Flagellar Perturbations Activate Adhesion through Two Distinct Pathways in Caulobacter crescentus

Bacteria carry out sophisticated developmental programs to colonize exogenous surfaces. The rotary flagellum, a dynamic machine that drives motility, is a key regulator of surface colonization. The specific signals recognized by flagella and the pathways by which those signals are transduced to coordinate adhesion remain subjects of debate. Mutations that disrupt flagellar assembly in the dimorphic bacterium Caulobacter crescentus stimulate the production of a polysaccharide adhesin called the holdfast. Using a genomewide phenotyping approach, we compared surface adhesion profiles in wild-type and flagellar mutant backgrounds of C. crescentus. We identified a diverse set of flagellar mutations that enhance adhesion by inducing a hyperholdfast phenotype and discovered a second set of mutations that suppress this phenotype.

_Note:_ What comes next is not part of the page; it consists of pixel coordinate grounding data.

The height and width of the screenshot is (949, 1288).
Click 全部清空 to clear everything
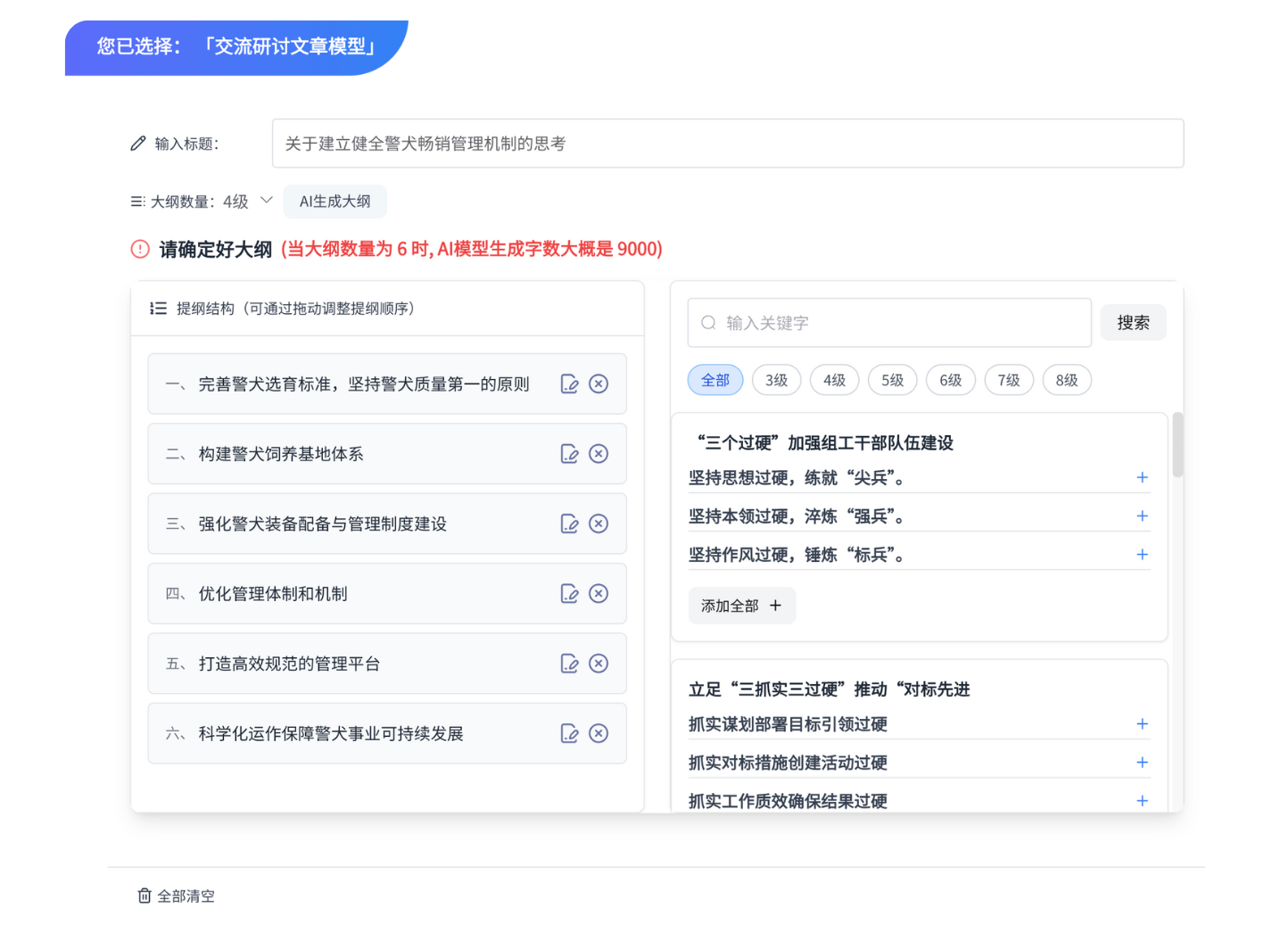tap(177, 896)
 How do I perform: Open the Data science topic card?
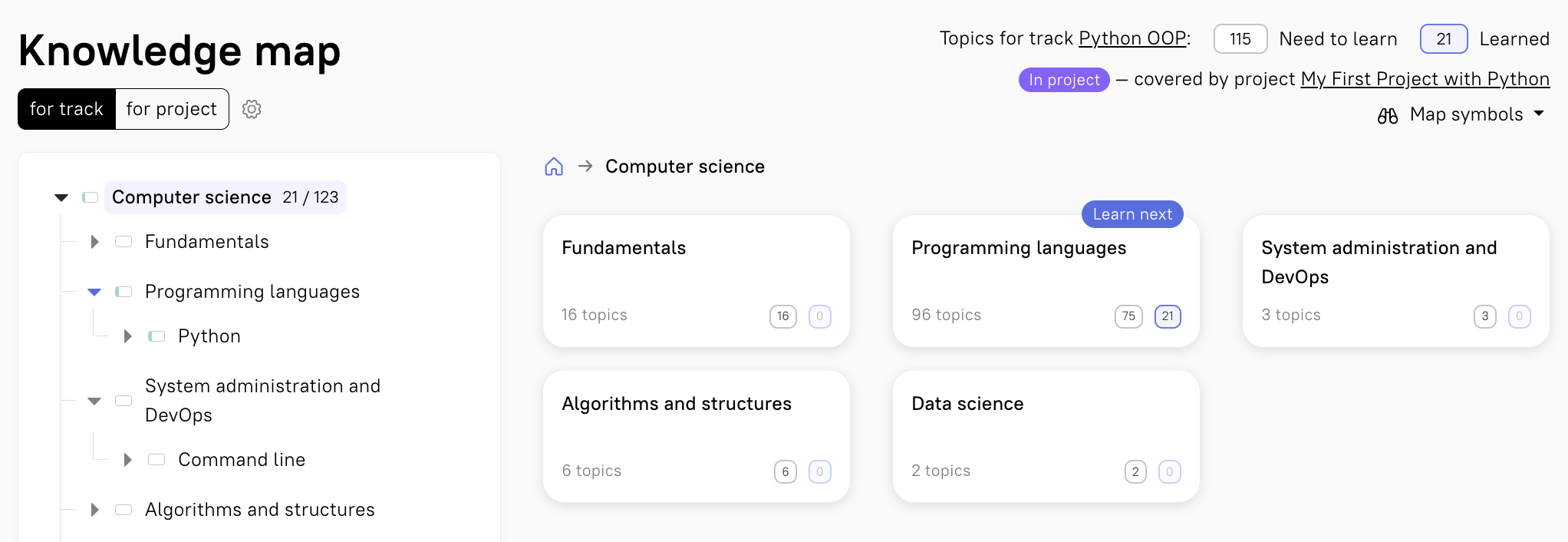click(x=1046, y=436)
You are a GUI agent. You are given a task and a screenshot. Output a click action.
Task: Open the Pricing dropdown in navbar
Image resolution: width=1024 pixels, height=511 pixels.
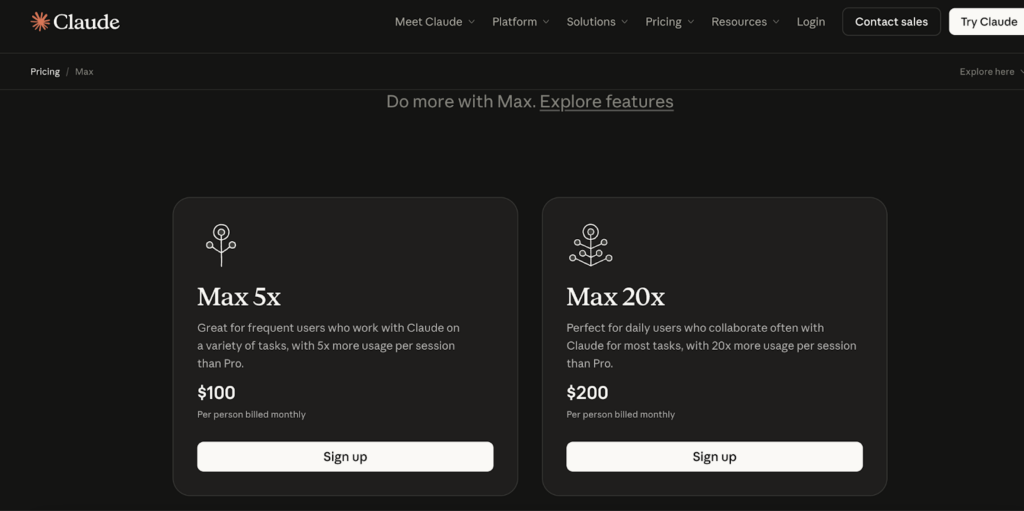point(669,22)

Epistasis analysis of the flagellar signaling suppressor (fss) mutations demonstrated that the flagellum stimulates holdfast production via two genetically distinct pathways. The developmental regulator PleD contributes to holdfast induction in mutants disrupted at both early and late stages of flagellar assembly. Mutants disrupted at late stages of flagellar assembly, which assemble an intact rotor complex, induce holdfast production through an additional process that requires the MotAB stator and its associated diguanylate cyclase, DgcB. We have assigned a subset of the fss genes to either the stator- or pleD-dependent networks and characterized two previously unidentified motility genes that regulate holdfast production via the stator complex. We propose a model through which the flagellum integrates mechanical stimuli into the C. crescentus developmental program to coordinate adhesion.